Stored data
______
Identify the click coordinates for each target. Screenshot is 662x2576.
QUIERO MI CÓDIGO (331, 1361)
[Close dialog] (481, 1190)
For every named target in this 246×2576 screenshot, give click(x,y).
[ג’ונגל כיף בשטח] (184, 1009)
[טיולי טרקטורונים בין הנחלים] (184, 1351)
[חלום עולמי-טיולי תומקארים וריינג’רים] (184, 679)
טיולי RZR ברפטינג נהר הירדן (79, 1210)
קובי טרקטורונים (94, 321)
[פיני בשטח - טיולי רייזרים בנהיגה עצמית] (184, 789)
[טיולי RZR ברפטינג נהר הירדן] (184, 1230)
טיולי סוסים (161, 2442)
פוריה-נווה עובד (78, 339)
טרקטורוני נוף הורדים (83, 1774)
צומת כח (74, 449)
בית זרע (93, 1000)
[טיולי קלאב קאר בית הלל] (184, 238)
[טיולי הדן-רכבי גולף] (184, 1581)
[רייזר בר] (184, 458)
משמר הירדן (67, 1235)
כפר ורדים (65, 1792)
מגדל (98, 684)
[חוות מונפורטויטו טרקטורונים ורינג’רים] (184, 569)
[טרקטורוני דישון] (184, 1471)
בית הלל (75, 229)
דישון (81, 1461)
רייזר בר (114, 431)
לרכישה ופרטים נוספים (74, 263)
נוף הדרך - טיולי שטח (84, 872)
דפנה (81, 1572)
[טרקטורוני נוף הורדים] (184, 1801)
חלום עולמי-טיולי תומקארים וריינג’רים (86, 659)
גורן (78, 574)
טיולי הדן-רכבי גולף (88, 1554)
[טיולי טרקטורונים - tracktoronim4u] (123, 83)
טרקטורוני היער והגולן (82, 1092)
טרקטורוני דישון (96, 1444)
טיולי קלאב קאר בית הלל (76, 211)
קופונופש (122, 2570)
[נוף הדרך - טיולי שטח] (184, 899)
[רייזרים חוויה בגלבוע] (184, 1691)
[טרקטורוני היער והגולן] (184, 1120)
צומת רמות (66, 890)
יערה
______
▶ [Exercise requirements]
All of the records are to be reproduced exactly as they were given.

▶ [Response to this exercise]
Identify the click coordinates for each target. Screenshot is 662x2576.
QUIERO MI CÓDIGO (331, 1361)
[Close dialog] (481, 1190)
For every named target in this 246×2576 screenshot, give click(x,y).
[ג’ונגל כיף בשטח] (184, 1009)
[טיולי טרקטורונים בין הנחלים] (184, 1351)
[חלום עולמי-טיולי תומקארים וריינג’רים] (184, 679)
טיולי RZR ברפטינג נהר הירדן (79, 1210)
קובי טרקטורונים (94, 321)
[פיני בשטח - טיולי רייזרים בנהיגה עצמית] (184, 789)
[טיולי RZR ברפטינג נהר הירדן] (184, 1230)
טיולי סוסים (161, 2442)
פוריה-נווה עובד (78, 339)
טרקטורוני נוף הורדים (83, 1774)
צומת כח (74, 449)
בית זרע (93, 1000)
[טיולי קלאב קאר בית הלל] (184, 238)
[טיולי הדן-רכבי גולף] (184, 1581)
[רייזר בר] (184, 458)
משמר הירדן (67, 1235)
כפר ורדים (65, 1792)
מגדל (98, 684)
[חוות מונפורטויטו טרקטורונים ורינג’רים] (184, 569)
[טרקטורוני דישון] (184, 1471)
בית הלל (75, 229)
דישון (81, 1461)
רייזר בר (114, 431)
לרכישה ופרטים נוספים (74, 263)
נוף הדרך - טיולי שטח (84, 872)
דפנה (81, 1572)
[טרקטורוני נוף הורדים] (184, 1801)
חלום עולמי-טיולי תומקארים וריינג’רים (86, 659)
גורן (78, 574)
טיולי הדן-רכבי גולף (88, 1554)
[טיולי טרקטורונים - tracktoronim4u] (123, 83)
טרקטורוני היער והגולן (82, 1092)
טרקטורוני דישון (96, 1444)
טיולי קלאב קאר בית הלל (76, 211)
קופונופש (122, 2570)
[נוף הדרך - טיולי שטח] (184, 899)
[רייזרים חוויה בגלבוע] (184, 1691)
[טרקטורוני היער והגולן] (184, 1120)
צומת רמות (66, 890)
יערה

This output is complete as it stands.